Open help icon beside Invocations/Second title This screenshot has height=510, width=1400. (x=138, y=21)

...

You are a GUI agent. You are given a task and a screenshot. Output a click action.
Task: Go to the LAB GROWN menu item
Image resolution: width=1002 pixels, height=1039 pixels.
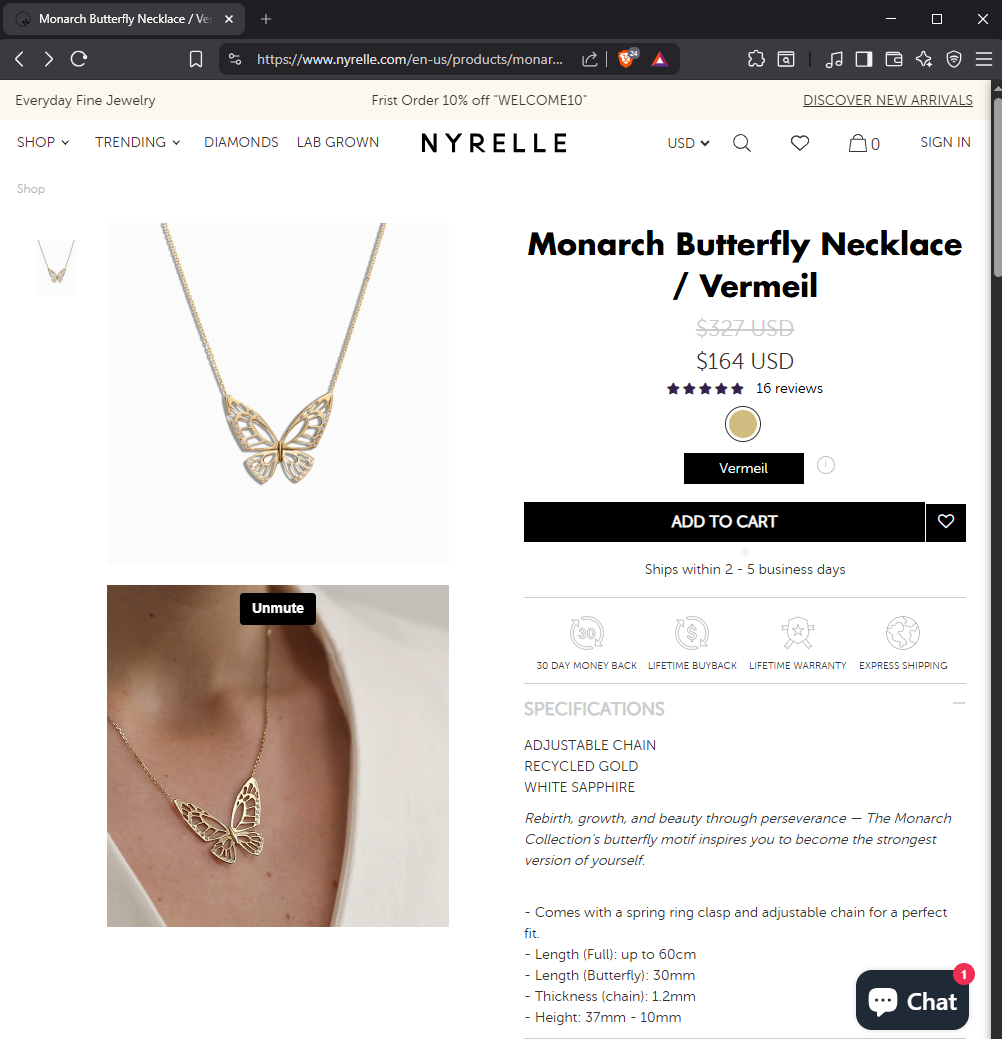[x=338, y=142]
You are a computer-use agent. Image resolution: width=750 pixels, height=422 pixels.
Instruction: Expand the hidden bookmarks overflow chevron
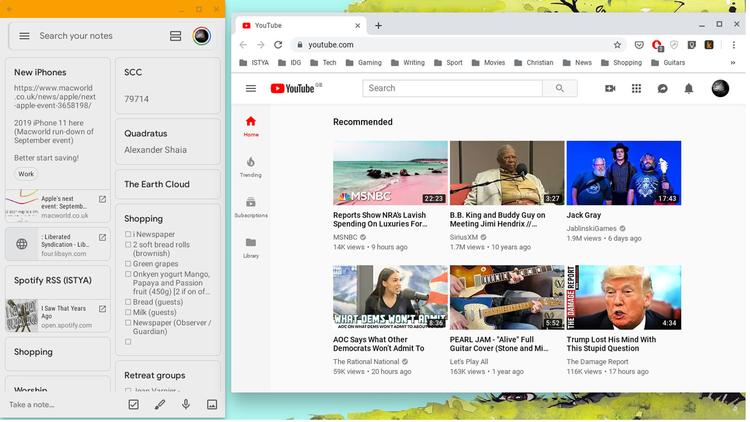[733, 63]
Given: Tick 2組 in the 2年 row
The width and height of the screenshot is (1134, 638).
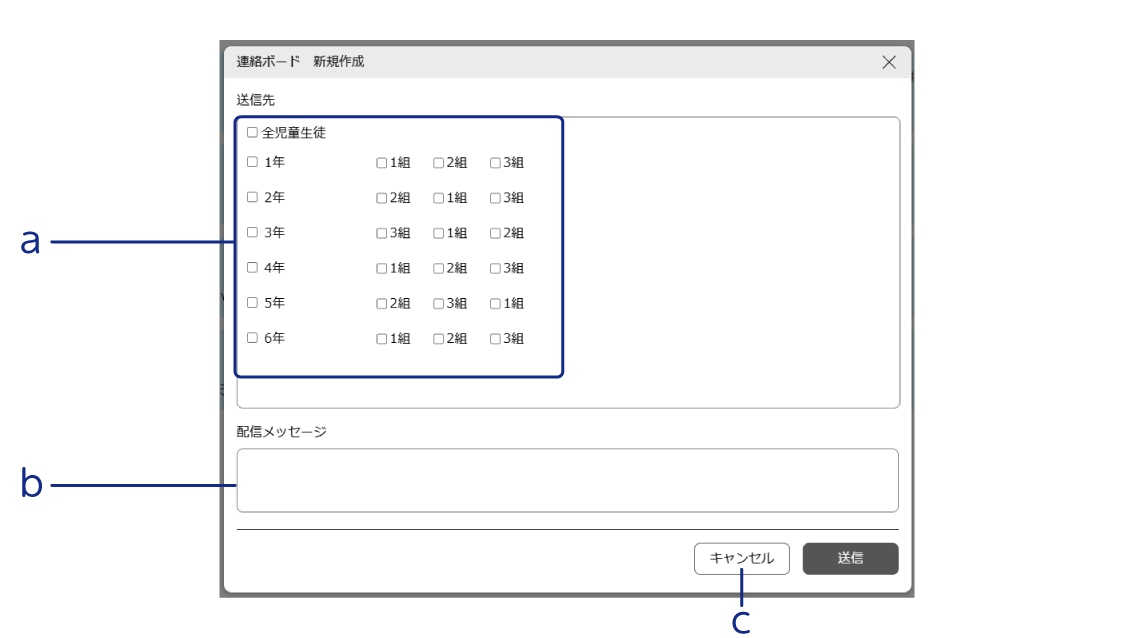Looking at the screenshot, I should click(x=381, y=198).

* * *

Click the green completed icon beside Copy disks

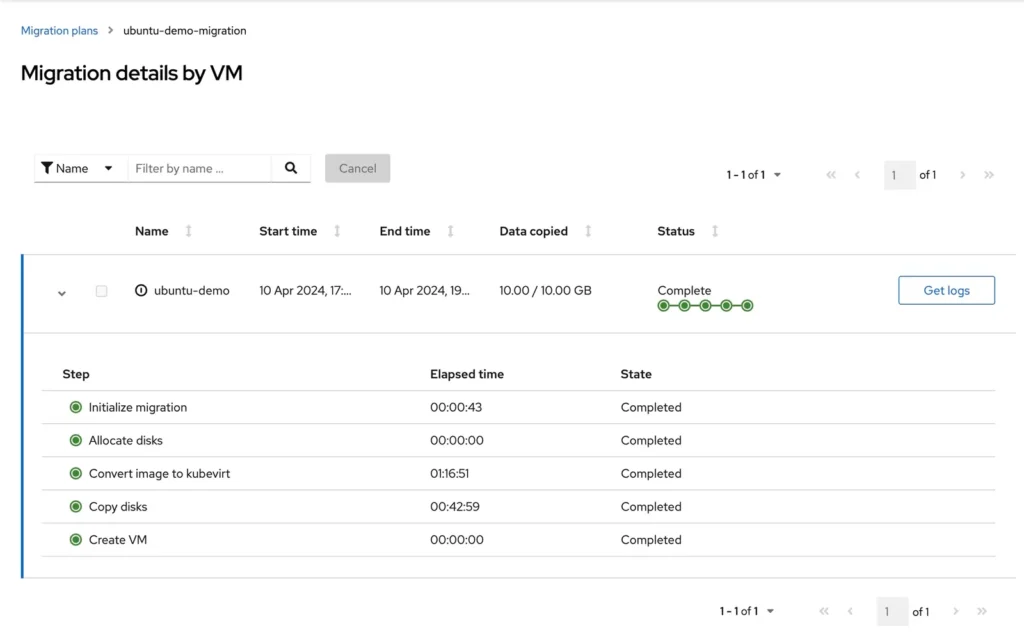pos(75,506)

Task instructions. Once you have counted the lines above that contain "agent", give that number alone.

Your response. 2